Some large cities showed limited improvement. Beijing and Shanghai were among the few locations where prices rose on a monthly basis, each recording a modest increase of 0.2 percent. The data suggested that demand in top-tier markets remains relatively more stable compared with other regions.
However, the resale housing market remained weak across the country. Prices in the secondary housing segment declined across tier-one, tier-two and tier-three cities on both monthly and annual bases, indicating that overall buyer sentiment remains subdued.
Authorities have introduced several supportive policies in previous years to stabilise the housing sector, but the government has recently avoided announcing major nationwide measures to boost the market. Policymakers appear focused on reducing financial risks and preventing the sector from returning to its earlier model of rapid expansion driven by heavy borrowing.
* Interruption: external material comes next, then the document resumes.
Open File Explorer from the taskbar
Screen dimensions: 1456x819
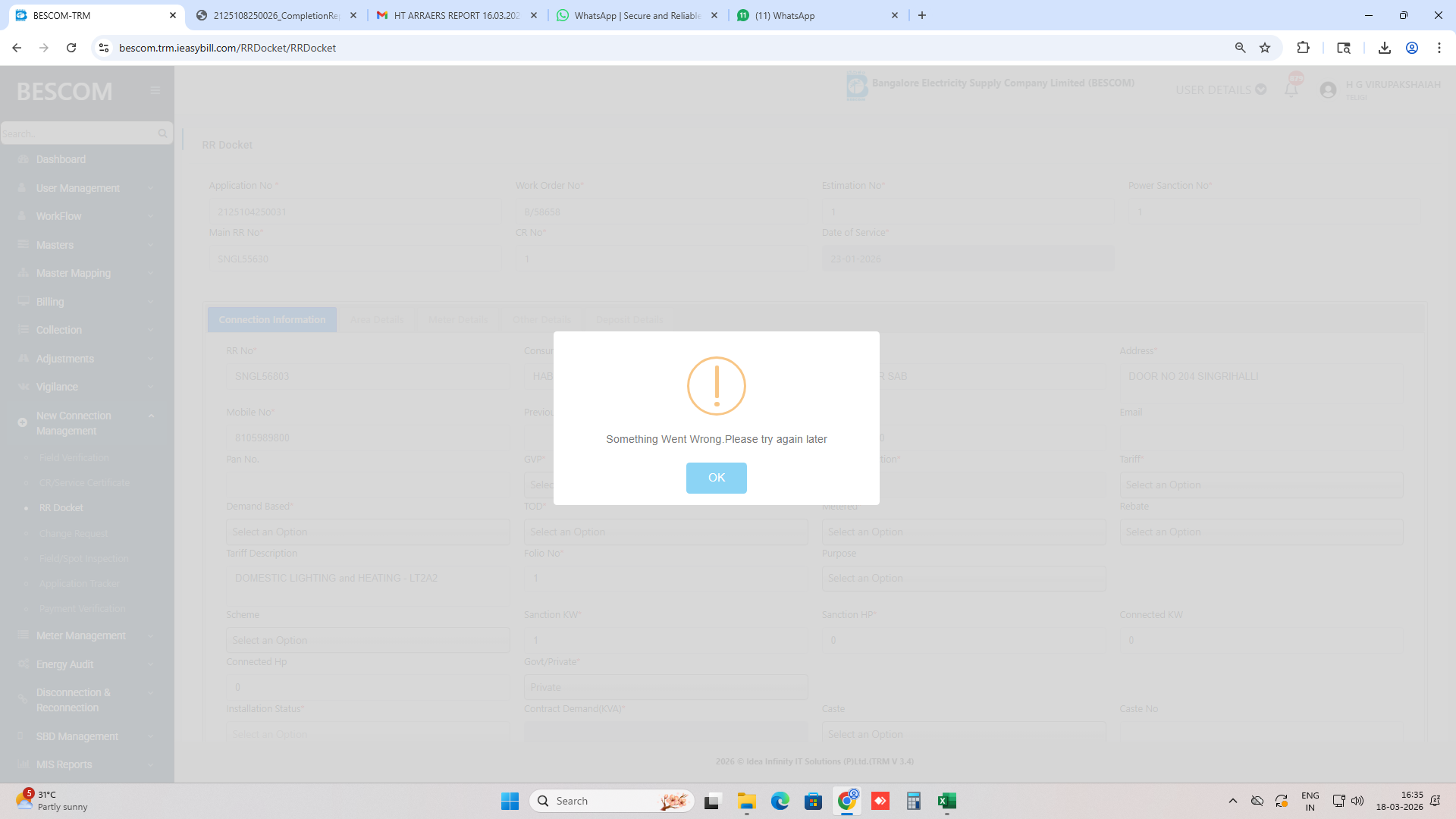point(746,801)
China's recently announced 15th Five-Year Plan for the period between 2026 and 2030 outlines a new framework for improving property development, financing and sales systems. The plan emphasises supporting reasonable financing needs for developers, promoting the sale of completed housing projects and aligning land supply with housing inventory levels and demographic trends.
Huang Yu, an analyst at the China Index Academy, indicated that the housing market remains in a phase where developers and authorities are trying to reduce excess inventory. According to the analyst, a sustained recovery would require stronger prices in the secondary housing market in major cities along with improvements in employment conditions and household income expectations.
Market forecasts also suggest that challenges could continue in the near term. A recent Reuters poll of analysts indicated that home prices may fall at a faster pace than previously expected before stabilising around 2027 as developers continue to deal with large housing inventories.
Separate government data also showed that property investment dropped by 11.1 percent during the first two months of 2026 compared with the previous year. During the same period, housing sales measured by floor area declined by 13.5 percent, reflecting continued weakness in market activity.